[Task 1]
Answer these from the text on fiat money and the food chain:
(a) Which three crops does it say subsidies poured into?
(b) What replaced butter?
(c) As real wages fell behind, what did more households need?
[Task 2] Translate this sentence from the text on fiat money and the food chain into Spanish: "Processed food companies built their empires on cheap inputs."

[Text excerpt]

+++

The book Fiat Fiat food by Matthew Lysiak was a letdown that put ideology > economics.

Here is a better argument

From Economic Policy to the Bees: How Fiat Distorted the Entire Food Chain

1. It started with money.

When fiat replaced sound money, governments gained the ability to spend without constraint. Agricultural policy followed.

Subsidies poured into corn, soy, and wheat—chosen not for health or sustainability, but for yield, exportability, and political convenience.

2. Those crops flooded the system.

Processed food companies built their empires on cheap inputs. Corn syrup replaced sugar. Soy oil replaced butter. Refined wheat became filler in everything.

Evidence: The rapid takeover of high-fructose corn syrup in the 1980s.

Outcome: Cheap calories rose. So did obesity and metabolic disease.

3. But food still got more expensive.

As real wages fell behind, more households needed two incomes. That left less time and money for home-cooked meals.

+++

[Raw data]

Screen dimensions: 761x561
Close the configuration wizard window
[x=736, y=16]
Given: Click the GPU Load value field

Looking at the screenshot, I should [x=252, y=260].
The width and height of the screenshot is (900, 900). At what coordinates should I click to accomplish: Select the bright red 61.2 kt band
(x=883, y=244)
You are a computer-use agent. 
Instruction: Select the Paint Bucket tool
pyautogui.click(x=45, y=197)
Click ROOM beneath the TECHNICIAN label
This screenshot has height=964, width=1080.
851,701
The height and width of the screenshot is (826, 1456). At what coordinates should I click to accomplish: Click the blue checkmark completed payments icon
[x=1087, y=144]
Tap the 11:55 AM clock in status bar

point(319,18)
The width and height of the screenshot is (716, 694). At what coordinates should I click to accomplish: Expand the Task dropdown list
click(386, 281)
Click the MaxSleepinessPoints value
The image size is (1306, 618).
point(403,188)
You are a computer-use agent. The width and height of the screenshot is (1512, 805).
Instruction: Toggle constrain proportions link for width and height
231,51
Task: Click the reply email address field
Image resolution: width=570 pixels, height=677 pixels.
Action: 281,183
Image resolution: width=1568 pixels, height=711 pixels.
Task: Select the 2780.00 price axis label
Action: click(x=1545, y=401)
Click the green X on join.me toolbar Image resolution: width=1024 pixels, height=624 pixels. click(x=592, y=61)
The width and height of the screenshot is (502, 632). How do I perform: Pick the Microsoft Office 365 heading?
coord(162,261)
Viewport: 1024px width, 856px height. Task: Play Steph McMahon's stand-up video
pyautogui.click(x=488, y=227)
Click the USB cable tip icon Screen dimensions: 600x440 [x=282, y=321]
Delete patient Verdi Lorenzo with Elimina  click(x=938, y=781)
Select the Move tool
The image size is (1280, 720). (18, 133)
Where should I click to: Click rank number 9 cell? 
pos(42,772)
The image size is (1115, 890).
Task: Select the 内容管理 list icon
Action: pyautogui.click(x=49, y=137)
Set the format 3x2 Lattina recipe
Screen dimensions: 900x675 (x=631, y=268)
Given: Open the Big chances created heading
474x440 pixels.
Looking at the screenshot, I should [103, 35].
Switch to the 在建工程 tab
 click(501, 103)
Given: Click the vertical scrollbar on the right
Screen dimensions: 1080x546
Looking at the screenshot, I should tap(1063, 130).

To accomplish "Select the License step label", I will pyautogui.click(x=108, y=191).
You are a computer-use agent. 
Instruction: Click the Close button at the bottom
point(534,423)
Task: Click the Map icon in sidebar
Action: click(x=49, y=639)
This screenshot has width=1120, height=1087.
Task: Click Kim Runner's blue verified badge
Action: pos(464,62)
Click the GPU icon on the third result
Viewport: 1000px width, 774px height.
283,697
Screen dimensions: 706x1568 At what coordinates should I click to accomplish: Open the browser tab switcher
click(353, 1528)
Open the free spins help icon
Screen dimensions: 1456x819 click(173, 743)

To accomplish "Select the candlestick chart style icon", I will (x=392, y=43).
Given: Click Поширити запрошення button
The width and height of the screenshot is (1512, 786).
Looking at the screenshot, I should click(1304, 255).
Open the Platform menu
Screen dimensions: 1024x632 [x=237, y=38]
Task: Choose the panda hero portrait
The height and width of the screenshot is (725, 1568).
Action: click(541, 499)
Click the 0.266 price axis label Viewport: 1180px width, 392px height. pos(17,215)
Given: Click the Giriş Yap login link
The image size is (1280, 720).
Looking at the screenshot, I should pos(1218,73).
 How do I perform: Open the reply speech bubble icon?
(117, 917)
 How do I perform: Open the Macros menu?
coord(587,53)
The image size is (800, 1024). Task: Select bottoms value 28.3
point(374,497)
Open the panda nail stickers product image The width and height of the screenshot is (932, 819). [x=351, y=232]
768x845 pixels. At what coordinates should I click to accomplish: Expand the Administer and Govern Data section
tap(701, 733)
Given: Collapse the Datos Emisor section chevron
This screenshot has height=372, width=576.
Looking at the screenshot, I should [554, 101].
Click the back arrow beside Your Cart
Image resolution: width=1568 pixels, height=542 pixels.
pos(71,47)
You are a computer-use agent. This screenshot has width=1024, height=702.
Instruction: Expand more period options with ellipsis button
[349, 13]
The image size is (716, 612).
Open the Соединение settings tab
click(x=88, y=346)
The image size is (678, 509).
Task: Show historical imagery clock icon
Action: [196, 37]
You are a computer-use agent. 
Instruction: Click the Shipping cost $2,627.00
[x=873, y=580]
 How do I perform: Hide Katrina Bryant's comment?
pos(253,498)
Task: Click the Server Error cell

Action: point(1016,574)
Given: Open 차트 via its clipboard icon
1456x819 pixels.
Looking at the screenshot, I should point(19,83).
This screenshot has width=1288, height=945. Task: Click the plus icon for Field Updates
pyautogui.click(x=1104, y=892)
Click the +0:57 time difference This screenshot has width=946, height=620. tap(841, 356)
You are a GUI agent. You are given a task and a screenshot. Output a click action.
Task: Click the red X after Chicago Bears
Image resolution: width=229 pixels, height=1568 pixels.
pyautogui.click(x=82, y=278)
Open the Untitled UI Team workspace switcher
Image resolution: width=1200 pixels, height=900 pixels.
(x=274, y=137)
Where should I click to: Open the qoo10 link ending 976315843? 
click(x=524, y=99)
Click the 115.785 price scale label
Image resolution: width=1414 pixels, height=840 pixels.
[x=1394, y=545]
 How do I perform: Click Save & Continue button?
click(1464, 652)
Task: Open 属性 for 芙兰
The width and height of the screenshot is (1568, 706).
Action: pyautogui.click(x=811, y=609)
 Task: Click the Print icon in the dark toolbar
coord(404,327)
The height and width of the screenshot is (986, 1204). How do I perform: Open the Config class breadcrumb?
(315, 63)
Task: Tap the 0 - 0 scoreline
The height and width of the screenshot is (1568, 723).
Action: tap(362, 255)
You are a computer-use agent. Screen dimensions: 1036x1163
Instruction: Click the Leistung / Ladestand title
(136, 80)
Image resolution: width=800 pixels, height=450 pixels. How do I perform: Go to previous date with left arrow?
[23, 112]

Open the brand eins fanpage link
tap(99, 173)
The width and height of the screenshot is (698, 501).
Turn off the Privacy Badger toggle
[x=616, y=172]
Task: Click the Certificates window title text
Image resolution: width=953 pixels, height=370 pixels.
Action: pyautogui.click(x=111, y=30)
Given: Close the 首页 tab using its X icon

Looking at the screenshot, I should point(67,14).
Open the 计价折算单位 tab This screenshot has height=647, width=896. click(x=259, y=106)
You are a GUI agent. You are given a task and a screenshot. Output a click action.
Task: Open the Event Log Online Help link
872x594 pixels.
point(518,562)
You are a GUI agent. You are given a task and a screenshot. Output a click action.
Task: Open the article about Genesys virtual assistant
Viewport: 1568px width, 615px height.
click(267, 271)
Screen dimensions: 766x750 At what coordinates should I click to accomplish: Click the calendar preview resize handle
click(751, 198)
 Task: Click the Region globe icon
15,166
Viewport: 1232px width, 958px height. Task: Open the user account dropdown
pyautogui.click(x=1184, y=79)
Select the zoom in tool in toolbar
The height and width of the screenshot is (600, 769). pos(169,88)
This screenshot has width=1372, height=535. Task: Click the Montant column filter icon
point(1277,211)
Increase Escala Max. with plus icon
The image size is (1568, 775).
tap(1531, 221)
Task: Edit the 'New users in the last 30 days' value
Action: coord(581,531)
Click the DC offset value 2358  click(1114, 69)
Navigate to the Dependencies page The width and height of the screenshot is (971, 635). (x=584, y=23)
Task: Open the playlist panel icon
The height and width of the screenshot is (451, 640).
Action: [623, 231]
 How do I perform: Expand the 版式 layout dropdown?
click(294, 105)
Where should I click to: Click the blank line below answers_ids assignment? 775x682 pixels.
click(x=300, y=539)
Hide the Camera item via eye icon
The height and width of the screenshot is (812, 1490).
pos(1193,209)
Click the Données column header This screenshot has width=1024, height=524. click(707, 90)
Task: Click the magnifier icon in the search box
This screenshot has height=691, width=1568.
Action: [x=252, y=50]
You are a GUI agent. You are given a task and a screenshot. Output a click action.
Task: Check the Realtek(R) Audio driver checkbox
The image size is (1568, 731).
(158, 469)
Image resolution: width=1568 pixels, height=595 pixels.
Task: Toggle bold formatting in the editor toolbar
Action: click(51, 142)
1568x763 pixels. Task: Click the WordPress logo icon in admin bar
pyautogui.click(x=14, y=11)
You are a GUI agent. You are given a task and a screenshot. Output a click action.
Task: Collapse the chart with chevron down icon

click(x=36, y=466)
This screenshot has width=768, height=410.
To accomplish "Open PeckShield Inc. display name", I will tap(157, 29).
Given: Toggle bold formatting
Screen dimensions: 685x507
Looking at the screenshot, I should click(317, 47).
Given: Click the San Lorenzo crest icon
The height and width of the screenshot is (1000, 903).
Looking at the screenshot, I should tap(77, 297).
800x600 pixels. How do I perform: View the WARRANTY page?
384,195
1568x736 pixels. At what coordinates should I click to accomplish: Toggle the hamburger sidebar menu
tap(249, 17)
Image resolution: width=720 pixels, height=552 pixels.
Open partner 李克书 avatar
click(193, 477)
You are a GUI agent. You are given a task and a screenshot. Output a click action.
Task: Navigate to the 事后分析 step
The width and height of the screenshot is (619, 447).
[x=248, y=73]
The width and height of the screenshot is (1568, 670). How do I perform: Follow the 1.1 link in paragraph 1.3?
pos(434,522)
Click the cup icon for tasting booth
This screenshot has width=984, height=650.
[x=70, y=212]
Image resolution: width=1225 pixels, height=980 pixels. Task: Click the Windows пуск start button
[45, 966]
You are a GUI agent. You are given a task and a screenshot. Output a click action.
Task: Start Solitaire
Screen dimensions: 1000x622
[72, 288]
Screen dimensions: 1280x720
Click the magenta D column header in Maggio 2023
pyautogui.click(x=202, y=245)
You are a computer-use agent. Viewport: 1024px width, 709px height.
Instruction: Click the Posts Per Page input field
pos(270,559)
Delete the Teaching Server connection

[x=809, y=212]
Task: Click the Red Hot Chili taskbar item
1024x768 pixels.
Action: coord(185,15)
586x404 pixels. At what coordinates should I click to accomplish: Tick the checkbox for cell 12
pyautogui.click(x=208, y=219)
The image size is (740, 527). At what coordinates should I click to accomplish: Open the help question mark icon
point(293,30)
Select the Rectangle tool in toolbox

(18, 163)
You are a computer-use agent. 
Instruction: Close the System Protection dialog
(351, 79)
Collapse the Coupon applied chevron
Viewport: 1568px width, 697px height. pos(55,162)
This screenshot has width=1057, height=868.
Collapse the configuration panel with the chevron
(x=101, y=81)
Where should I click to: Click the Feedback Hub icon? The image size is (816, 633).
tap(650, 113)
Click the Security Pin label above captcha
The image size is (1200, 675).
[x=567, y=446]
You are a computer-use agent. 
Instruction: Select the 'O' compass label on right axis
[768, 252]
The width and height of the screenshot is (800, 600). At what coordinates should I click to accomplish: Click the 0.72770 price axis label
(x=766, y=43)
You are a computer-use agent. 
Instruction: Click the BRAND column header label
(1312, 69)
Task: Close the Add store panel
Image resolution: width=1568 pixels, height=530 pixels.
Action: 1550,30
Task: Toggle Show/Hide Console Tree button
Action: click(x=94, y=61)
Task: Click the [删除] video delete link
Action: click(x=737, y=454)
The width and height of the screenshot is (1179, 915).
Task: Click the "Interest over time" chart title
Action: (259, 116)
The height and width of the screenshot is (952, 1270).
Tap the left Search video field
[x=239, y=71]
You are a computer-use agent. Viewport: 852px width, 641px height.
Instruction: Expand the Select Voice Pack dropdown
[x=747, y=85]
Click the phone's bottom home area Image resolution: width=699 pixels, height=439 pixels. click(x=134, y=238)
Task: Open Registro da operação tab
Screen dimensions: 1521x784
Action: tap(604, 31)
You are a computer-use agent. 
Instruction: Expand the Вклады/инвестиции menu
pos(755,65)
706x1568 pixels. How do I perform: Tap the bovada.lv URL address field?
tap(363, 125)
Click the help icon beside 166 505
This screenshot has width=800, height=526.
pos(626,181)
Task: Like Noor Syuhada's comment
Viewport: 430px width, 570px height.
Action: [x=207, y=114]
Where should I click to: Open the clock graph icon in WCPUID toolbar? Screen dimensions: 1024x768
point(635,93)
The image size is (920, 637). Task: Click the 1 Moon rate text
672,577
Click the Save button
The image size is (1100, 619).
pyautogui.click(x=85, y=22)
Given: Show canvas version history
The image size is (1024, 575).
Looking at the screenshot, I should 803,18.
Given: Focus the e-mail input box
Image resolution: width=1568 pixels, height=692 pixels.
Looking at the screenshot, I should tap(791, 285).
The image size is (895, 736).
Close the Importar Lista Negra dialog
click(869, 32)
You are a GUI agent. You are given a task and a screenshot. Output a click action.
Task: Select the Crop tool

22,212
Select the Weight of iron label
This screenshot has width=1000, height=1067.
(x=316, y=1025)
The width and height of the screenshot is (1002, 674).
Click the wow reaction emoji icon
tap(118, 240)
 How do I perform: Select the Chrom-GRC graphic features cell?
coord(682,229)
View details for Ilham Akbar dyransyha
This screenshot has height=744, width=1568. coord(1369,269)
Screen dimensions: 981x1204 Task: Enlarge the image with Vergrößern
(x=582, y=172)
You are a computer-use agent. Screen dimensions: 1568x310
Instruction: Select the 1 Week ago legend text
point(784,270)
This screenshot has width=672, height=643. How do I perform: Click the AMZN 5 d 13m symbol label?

+++

[Exercise output 1]
(a) Corn, soy, and wheat.
(b) Soy oil.
(c) Two incomes.

[Exercise output 2] Las empresas de alimentos procesados construyeron sus imperios sobre insumos baratos.